Exercise description> The required output is the exact run of lines below that opens at the line with "Click the lined text document icon" and closes at the line with "Viewport: 1024px width, 439px height.".

Data extract>
= = = = = = =
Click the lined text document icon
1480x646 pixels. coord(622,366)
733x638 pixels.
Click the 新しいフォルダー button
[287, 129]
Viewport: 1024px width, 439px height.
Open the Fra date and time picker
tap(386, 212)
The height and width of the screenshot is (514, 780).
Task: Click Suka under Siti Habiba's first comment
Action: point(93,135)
= = = = = = =
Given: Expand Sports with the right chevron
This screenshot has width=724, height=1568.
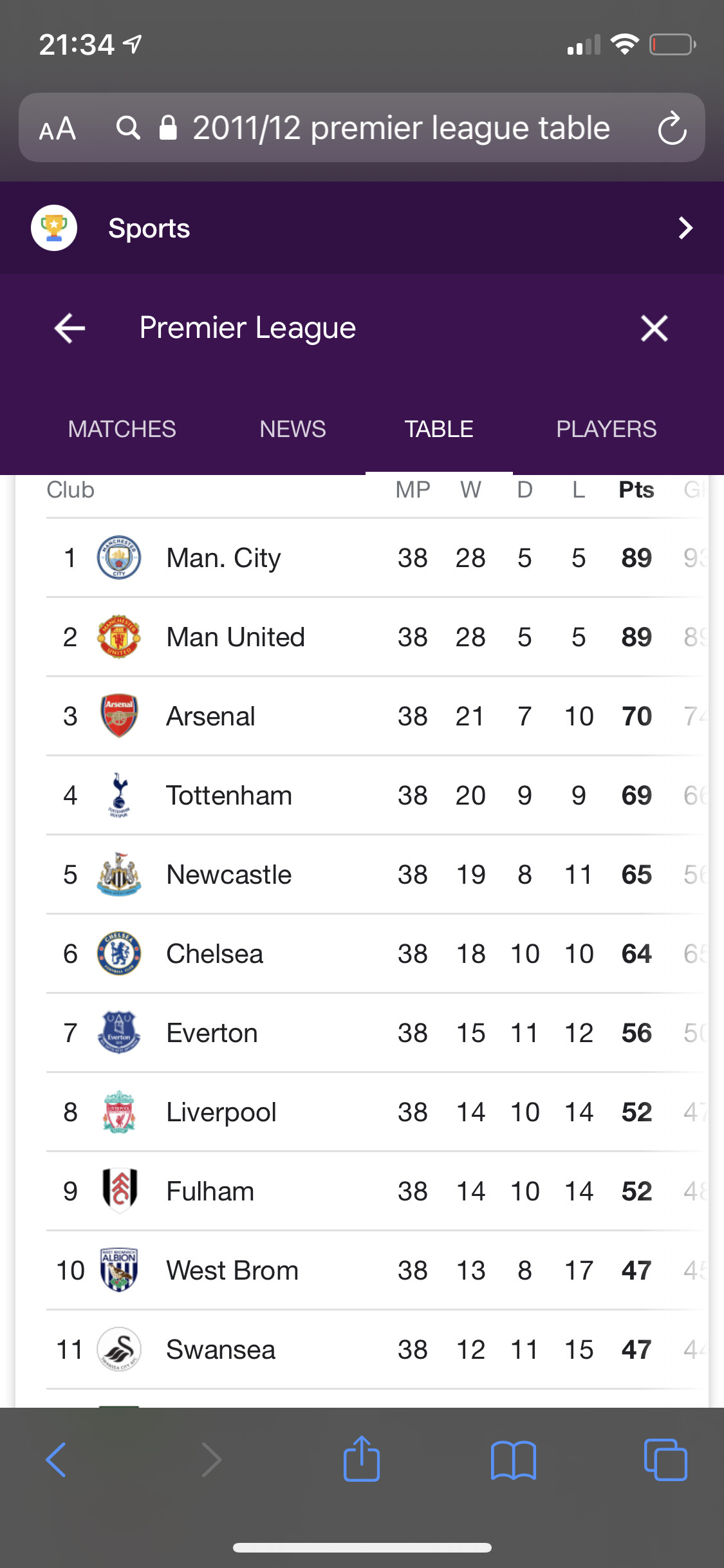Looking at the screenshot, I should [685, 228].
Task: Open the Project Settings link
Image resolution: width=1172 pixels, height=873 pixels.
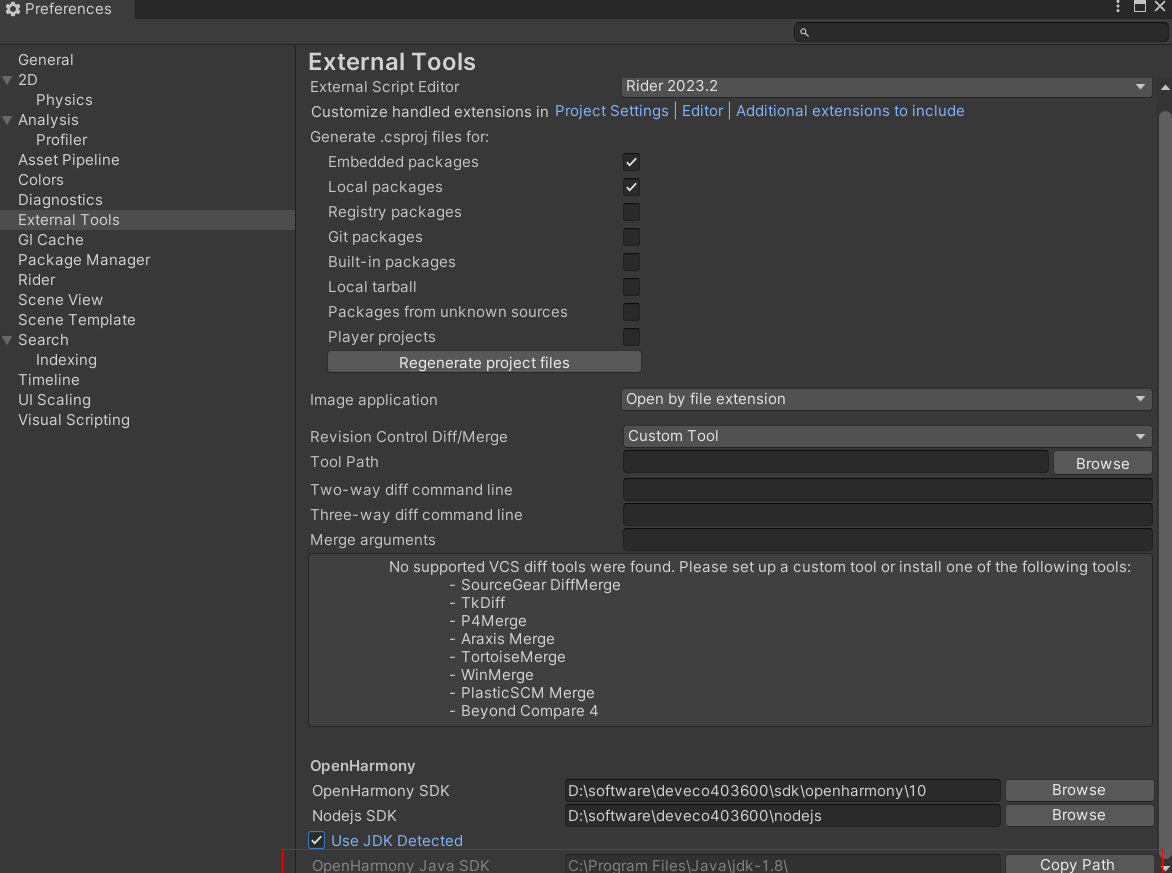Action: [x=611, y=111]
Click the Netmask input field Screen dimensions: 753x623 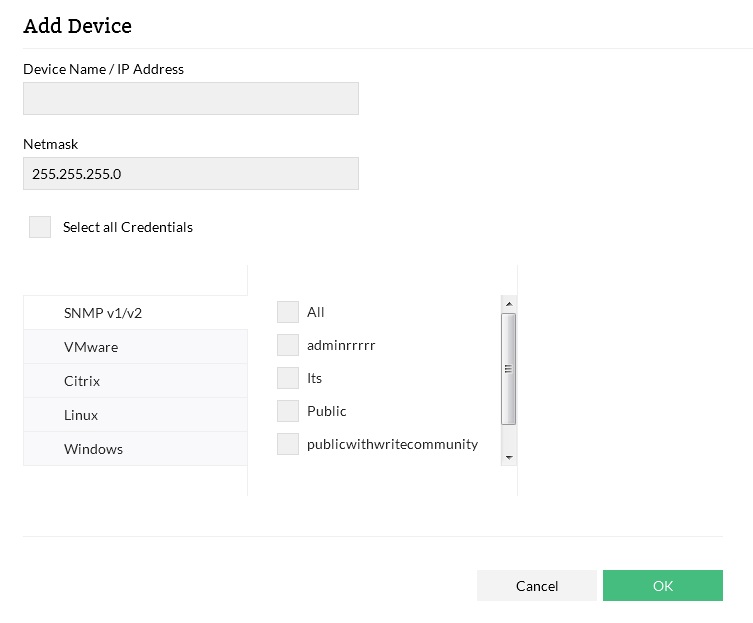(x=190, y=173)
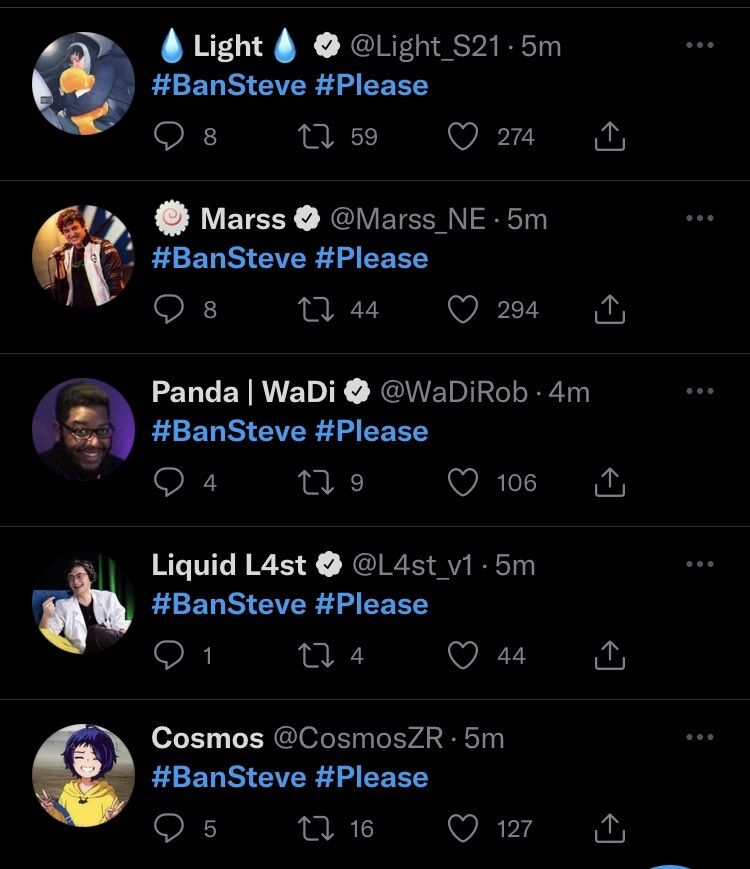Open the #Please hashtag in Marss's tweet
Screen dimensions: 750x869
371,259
= = = = = = =
Solved exercise>
Click the lined text document icon
1480x646 pixels. coord(622,366)
733x638 pixels.
Click the 新しいフォルダー button
[287, 129]
Viewport: 1024px width, 439px height.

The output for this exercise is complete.